Ms Cooper said he would not turn to “rhetoric or hyperbole” and would focus on “calm, steady decision-making”, in comments to Sky News’s Sunday Morning With Trevor Phillips.

The Prime Minister agreed a week ago to allow the US to strike Iran defensively from RAF Fairford in Gloucestershire and Diego Garcia, an island in the Indian Ocean.

This weekend four American bombers landed at Fairford and the US started using British bases for “specific defensive operations” to prevent Iran firing missiles in the region.

The Ministry of Defence said it was increasing the preparedness of aircraft carrier HMS Prince of Wales and reducing the time it would take to set sail, but that no decisions had been taken to deploy the warship.

A Merlin helicopter is also being sent to the region to help with surveillance from the air and RAF Typhoon and F-35 jets are continuing air operations over Jordan, Qatar and Cyprus.

While questions linger over the UK potentially taking a more proactive role in the conflict, Britain has faced criticism from allies over the defence of Cyprus, where a UK base was struck by a drone earlier this week.

Air defence destroyer HMS Dragon is expected to sail to the eastern Mediterranean in the next few days while France and Greece have already deployed military assets to defend the island.

The warship has started resupplying with air defence missiles at a facility in Portsmouth and will return to the berth for a logistics resupply before sailing.

Reform UK MP Robert Jenrick said his party did not support UK offensive action but added that Sir Keir should “absolutely” have given the US access to UK bases immediately.

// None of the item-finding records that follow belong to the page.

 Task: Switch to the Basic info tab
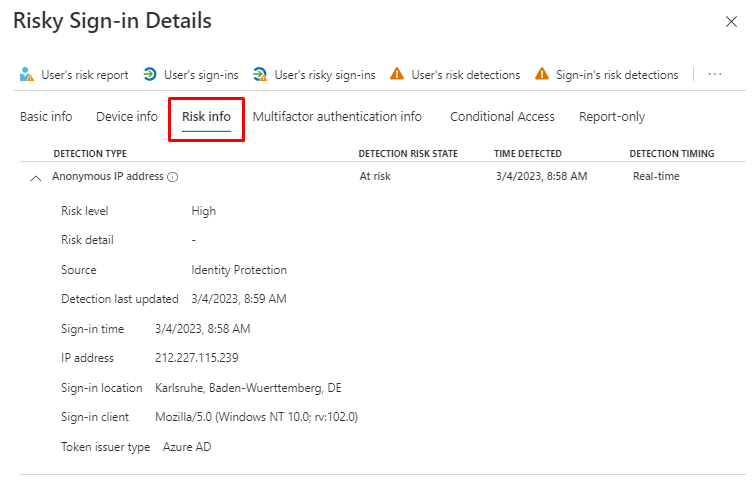[46, 117]
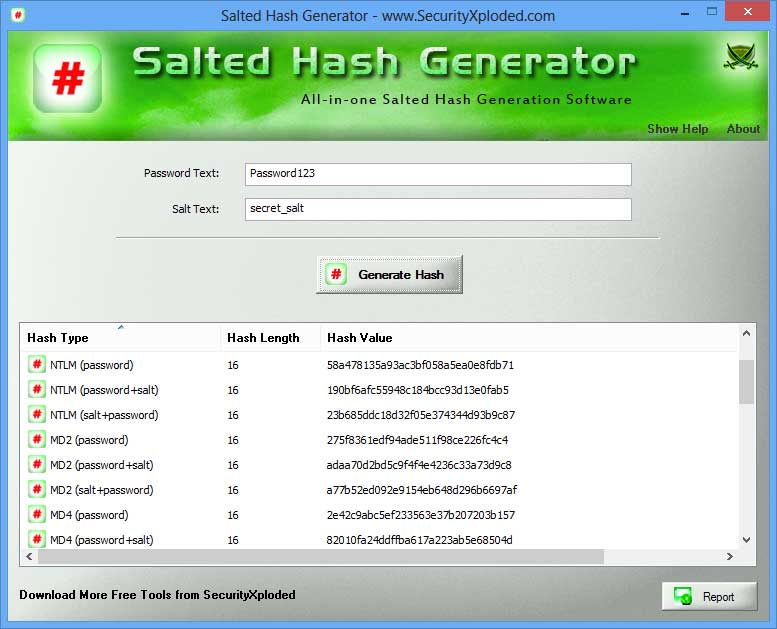This screenshot has height=629, width=777.
Task: Click the crossed swords shield emblem
Action: [x=740, y=58]
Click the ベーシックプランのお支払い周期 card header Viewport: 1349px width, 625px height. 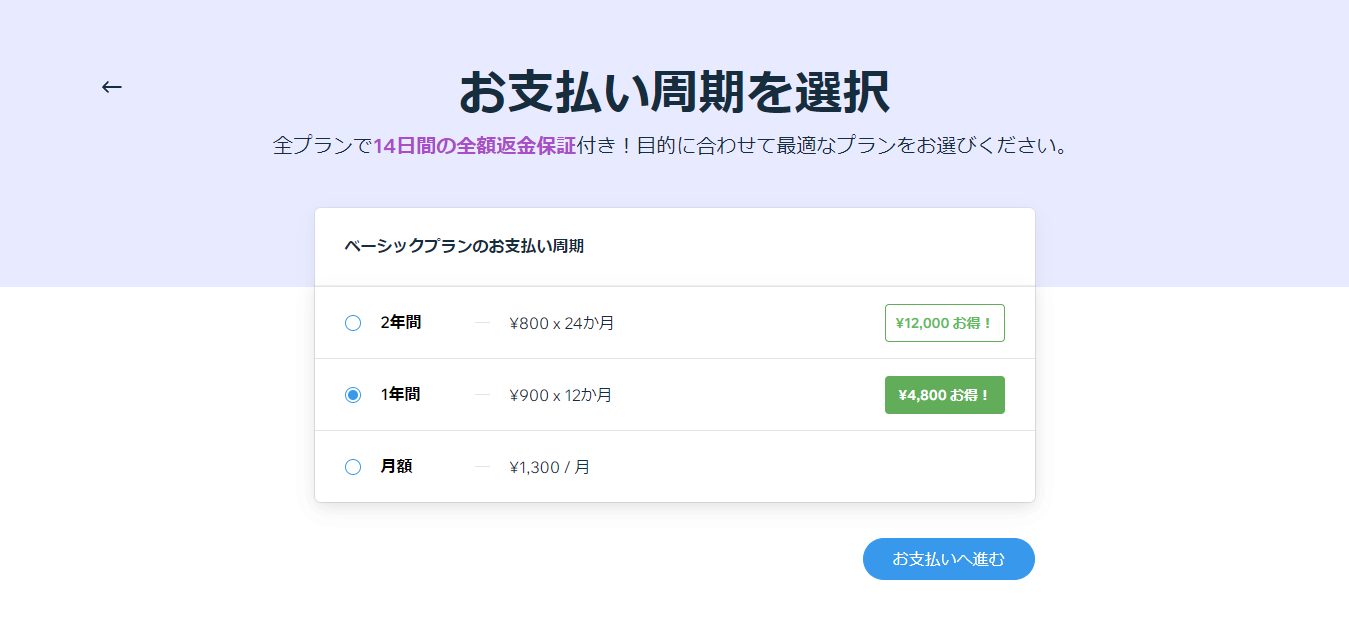click(464, 246)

“We don’t see a cause for the UK to be deploying our personnel, such as airmen, offensively in bombing raids over Iran,” he told the BBC.

“I think it’s one of the worst failures of military planning in recent years that the United States could build up the biggest armada in that region in a generation and Keir Starmer didn’t put a single ship into the region. We had to rely on the French to defend our base in Cyprus.”

Shadow home secretary Chris Philp called it a “dereliction of duty” not to move warships to Cyprus or the Middle East sooner.

The Conservative frontbencher told Sunday Morning With Trevor Phillips: “The problem is, those ships (HMS Dragon and HMS Prince of Wales), as we speak, are nowhere near Cyprus. They’re nowhere near the Gulf.

“They’re tied up at the docks in Portsmouth because Keir Starmer and Labour Government showed no foresight whatsoever. Even though they knew three or four weeks ago that America planned this action against Iran, they did not move those ships into the region.

“That is a dereliction of duty, frankly.”

One reason it is taking time to prepare Type 45 destroyer HMS Dragon is because it is being equipped to remain at sea for several months if required, rather than rushed into the eastern Mediterranean for a short period.

Tory leader Kemi Badenoch has accused the Prime Minister of being “too scared to make foreign interventions”.

Meanwhile, a third Government charter flight to bring Britons home from the region is due to leave Muscat, Oman, on Sunday just before 7pm UK time and there are plans to charter a commercial flight from Dubai early next week.

More than 32,000 British nationals have now departed the region, which includes the Gulf countries as well as Israel and Lebanon, by air since March 1.